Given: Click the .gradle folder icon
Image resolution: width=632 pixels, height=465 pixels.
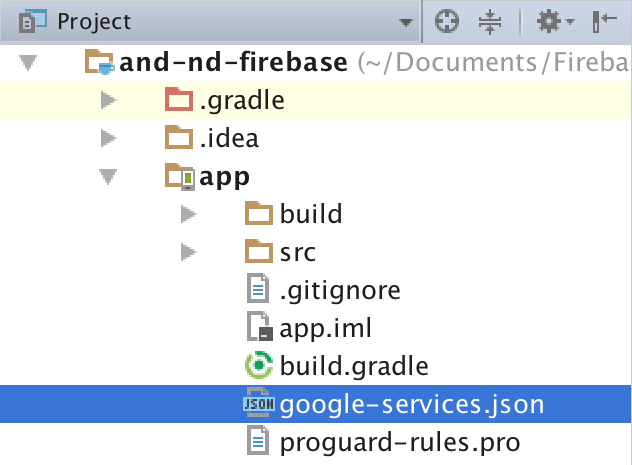Looking at the screenshot, I should [x=179, y=101].
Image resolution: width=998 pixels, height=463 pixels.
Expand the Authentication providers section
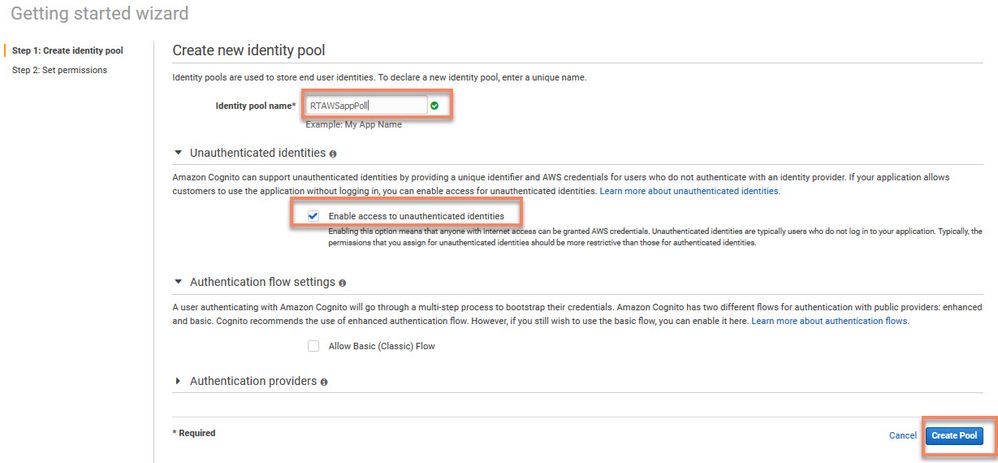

· · · ·

Problem details:
From the line that includes "Image resolution: width=632" on down to the last line of the entries above, set down each line exactly, leaving out the pictures.

Answer section:
Image resolution: width=632 pixels, height=465 pixels.
Looking at the screenshot, I should [x=179, y=101].
Image resolution: width=998 pixels, height=463 pixels.
Expand the Authentication providers section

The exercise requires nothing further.